# HB89...Will Sonny Sign It?



## luangtom (Apr 16, 2008)

I was just wondering what other holders of GFL feel on the possible veto of
HB89 by Governor Perdue? It passed both House and Senate and yet he is
waiting until the last possible moment to decide whether or not to sign it.
Too bad he is not up for re-election.....NOT. Any thoughts on HB89?


----------



## Elmer Gantry (Apr 13, 2008)

I hope he signs it. Sometimes on MARTA late in the evening it would be nice. 

Hadn't heard anything on this in a while. It seems that it is still sitting on his desk. Is this accurate?


----------



## Murdoch (Aug 20, 2007)

I would hope that he would, given the percentages it passed with. However, this is Sonny we're talking about, so It would not surprise me if he vetoed in hopes of using that in the future...I hear he wants to run for Senate.

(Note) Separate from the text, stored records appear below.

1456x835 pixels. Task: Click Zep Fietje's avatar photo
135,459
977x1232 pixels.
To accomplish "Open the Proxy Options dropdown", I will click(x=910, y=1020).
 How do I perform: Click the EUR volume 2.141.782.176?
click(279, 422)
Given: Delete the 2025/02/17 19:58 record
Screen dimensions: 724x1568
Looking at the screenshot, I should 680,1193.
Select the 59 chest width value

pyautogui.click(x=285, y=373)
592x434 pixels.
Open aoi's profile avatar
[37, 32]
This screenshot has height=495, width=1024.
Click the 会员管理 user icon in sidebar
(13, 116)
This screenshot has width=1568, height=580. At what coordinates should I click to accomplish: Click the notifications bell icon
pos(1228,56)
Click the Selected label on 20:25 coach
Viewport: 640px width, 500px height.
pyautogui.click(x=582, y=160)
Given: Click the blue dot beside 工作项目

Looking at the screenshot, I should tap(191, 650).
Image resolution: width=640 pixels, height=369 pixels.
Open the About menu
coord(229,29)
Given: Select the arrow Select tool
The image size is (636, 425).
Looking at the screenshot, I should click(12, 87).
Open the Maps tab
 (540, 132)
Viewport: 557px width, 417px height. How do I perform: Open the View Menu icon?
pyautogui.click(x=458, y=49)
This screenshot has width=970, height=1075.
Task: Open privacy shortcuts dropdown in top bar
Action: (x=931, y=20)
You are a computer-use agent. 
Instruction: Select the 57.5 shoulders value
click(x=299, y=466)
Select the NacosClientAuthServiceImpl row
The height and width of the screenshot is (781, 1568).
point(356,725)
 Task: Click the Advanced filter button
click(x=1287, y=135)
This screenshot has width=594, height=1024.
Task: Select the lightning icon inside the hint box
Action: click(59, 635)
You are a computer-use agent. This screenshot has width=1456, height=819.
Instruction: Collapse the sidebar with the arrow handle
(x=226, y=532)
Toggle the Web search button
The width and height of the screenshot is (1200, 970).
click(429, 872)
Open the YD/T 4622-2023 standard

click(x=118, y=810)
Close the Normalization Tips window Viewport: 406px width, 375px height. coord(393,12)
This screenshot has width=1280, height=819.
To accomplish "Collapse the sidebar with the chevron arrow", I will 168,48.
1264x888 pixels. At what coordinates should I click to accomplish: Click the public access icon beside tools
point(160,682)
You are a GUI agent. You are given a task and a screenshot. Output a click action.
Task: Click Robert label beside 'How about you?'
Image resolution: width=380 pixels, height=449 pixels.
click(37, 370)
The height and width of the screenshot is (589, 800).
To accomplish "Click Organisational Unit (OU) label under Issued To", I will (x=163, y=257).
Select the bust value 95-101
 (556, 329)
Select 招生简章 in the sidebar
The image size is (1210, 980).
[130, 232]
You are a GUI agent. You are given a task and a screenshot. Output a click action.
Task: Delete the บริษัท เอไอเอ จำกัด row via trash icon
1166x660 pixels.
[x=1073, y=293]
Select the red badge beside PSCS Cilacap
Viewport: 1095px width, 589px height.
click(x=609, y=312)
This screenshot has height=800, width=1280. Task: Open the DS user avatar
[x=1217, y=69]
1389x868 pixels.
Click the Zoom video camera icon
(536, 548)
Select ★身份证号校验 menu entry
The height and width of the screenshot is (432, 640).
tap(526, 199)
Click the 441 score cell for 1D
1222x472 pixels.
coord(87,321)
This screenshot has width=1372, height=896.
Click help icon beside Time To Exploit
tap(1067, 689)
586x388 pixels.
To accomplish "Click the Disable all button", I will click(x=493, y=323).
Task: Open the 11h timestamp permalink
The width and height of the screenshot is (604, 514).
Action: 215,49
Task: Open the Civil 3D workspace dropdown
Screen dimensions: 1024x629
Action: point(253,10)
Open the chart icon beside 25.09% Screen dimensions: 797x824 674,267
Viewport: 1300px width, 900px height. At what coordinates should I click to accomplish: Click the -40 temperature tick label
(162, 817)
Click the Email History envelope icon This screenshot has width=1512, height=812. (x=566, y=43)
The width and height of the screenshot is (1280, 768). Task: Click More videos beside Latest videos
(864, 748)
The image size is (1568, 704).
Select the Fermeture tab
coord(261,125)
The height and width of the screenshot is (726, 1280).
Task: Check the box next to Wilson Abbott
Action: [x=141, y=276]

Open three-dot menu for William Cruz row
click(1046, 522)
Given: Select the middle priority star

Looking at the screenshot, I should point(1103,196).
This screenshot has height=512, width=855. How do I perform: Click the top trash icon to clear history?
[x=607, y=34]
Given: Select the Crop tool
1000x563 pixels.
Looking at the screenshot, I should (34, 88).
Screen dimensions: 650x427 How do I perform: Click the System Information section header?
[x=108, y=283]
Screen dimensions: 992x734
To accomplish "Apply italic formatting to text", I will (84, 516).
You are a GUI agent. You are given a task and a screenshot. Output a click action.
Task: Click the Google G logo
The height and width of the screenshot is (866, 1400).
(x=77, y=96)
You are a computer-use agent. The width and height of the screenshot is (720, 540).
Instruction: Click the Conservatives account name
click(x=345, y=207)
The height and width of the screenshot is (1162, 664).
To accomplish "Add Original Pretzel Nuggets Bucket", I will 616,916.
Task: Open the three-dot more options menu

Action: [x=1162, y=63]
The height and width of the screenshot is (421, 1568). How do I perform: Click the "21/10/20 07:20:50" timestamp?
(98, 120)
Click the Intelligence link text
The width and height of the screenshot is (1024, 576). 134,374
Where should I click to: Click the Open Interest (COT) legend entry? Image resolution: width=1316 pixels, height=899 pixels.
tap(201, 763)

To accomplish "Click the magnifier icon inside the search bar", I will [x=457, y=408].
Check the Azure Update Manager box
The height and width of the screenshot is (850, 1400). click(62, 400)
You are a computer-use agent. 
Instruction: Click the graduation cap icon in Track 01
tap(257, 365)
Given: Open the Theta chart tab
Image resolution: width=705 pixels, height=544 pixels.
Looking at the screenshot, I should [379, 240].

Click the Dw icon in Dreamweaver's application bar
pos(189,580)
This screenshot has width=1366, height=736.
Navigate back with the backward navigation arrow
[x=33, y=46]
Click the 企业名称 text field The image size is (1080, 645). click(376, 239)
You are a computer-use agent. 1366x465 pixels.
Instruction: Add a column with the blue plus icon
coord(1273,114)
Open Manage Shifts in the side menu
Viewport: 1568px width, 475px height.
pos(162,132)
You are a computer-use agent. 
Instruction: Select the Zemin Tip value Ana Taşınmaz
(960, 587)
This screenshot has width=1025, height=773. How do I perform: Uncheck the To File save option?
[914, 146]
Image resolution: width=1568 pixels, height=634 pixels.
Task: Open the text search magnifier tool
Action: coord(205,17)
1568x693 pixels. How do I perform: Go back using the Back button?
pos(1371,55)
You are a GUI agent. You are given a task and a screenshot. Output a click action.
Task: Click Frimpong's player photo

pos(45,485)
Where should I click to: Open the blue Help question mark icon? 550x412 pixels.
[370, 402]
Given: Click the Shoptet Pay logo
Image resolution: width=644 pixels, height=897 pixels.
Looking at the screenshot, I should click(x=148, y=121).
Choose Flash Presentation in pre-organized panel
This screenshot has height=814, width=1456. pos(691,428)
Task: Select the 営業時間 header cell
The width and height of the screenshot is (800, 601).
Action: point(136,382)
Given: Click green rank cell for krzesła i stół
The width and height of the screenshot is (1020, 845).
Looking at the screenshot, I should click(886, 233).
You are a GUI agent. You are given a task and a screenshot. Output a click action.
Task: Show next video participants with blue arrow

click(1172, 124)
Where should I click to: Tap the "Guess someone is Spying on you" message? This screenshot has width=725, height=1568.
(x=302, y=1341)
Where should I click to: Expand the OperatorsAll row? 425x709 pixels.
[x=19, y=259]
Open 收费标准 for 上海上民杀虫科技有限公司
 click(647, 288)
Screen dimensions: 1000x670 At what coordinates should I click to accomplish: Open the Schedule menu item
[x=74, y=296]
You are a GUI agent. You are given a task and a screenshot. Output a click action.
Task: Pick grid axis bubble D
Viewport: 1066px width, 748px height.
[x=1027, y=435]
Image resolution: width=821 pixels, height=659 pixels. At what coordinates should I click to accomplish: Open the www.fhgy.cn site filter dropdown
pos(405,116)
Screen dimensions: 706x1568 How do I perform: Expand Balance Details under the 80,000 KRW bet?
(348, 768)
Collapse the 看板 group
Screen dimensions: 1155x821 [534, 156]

It could be he'll play politics on this one, and let it sit there till July, thereby becoming law without having to actively support it.


----------



## SISUSA (Apr 27, 2008)

Gratulations to CC permit holders i GA, Sonny signed the bill into law, the day the proposal was set to expire.

So now, you guys and gals in GA, that has a carry permit, sit back and wait for the whining to start, you know: "There will be wild west in bars and buses, people will get killed, etc, etc..."


----------



## Triple T (Dec 20, 2007)

yep, its started all ready with the whining and the cops changing the way they handle law abiding citizens in a traffic stop. And why I am about to post in the CCW post page.


----------